Unfair and entitled – that’s how many describe people crossing the line and getting the vaccine before they qualify.
Many know at least one person exaggerating their health condition or their boss classifying them as front-line workers to jump the line – experts call hyper-competitive behavior the “hunger game for vaccines.”
Karla Salazar, a childcare worker in San Francisco, described how long it would take some people to get the COVID-19 vaccine as “crazy,” including lying about being an essential worker.
“They say, ‘oh I work as a nurse’ and they take badges from friends,” she said.
On Monday, millions more Californians with serious health conditions and disabilities became eligible for the vaccine.
San Francisco goes a step further to include the homeless, inmates and others in high-risk congregational settings.
But because vaccines are open to more people, so are the opportunities for more queues and vaccine fraud.
“This is a competition, and it shouldn’t be,” said UCSF Epidemiologist Dr. George Rutherford. “I think people should have a bigger societal goal in mind which is to stop transmission.”

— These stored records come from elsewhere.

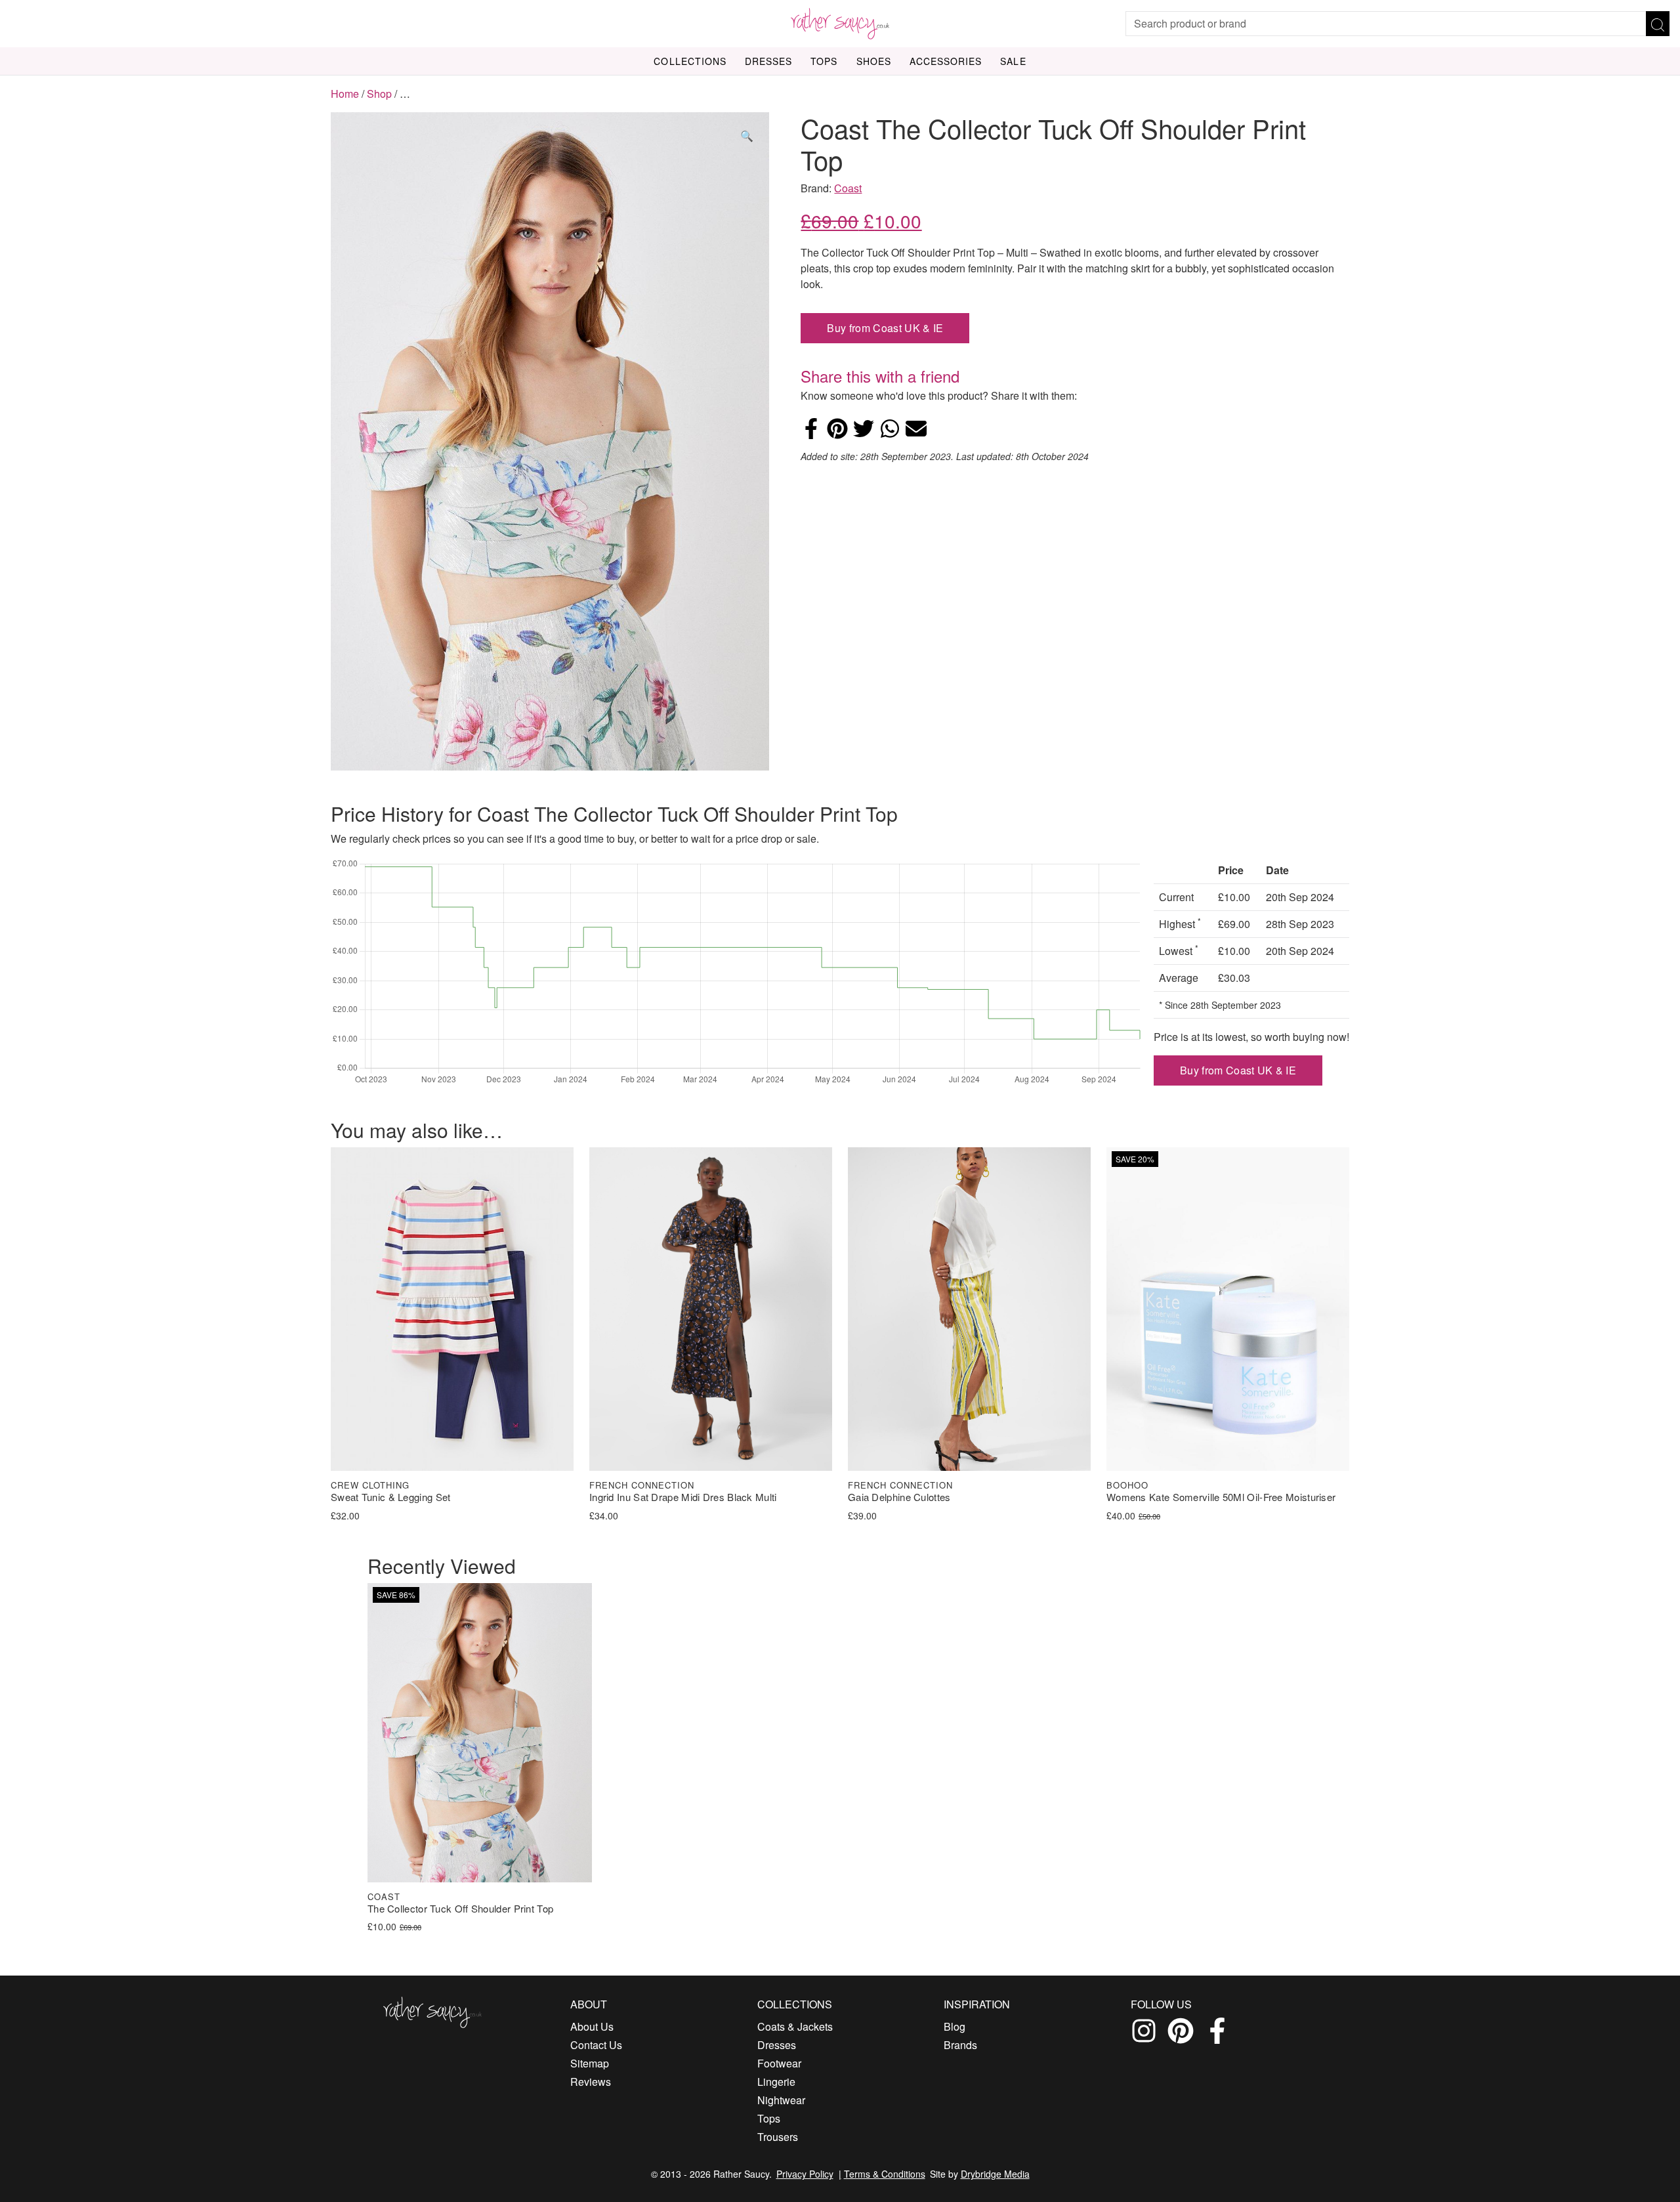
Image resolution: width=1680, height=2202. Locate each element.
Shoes (873, 61)
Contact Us (596, 2044)
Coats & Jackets (795, 2026)
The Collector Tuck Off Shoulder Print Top (460, 1909)
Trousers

He said taking an appointment from someone living in a high-transmission area made the pandemic harder to fight.
“We don’t want a hunger game for vaccines,” said Rutherford. “There is logic to this, and please wait your turn.”
“It’s not fair,” said Soon Tani Beccaria Mochizuki from San Francisco. “People who really need the vaccine deserve it first.”
Others say vaccinating anyone will help us gain herd immunity.
“You know what? The more people who get vaccinated, that’s all that matters,” said Shawn Gupta of San Francisco. “It’s better for all of us, so let’s just get over it.”
The city of San Francisco requires everyone to tick a box and sign their name swearing they qualify for a vaccine, but some say relying solely on people’s honesty makes it too easy to cheat the system.
Below is more information from the San Francisco COVID Command Center
We have informed all San Francisco vaccination providers with the guidelines below regarding verification of eligibility:
- Use reasonable processes to verify that the person vaccinating meets the eligibility criteria, while avoiding overly burdensome documentation requirements that create barriers to vaccination.
- Workers in different occupational sectors differ in the available documentation that can verify their employment status. Providers may adopt methods that include but are not limited to checking job identification badges, salary deductions, or letters from employers, acknowledging that in some circumstances it may be more feasible and fairer to rely on than to obtain vaccines signed from them. the labor sector.
- Ultimately, it is up to the vaccinating entity to decide on an appropriate process to verify eligibility, however, vaccination sites serving disproportionately affected populations and communities affected by COVID19 should ensure that access to vaccines is low barriers.
- This communication will be updated as additional guidance on verification of eligibility is published by CDPH.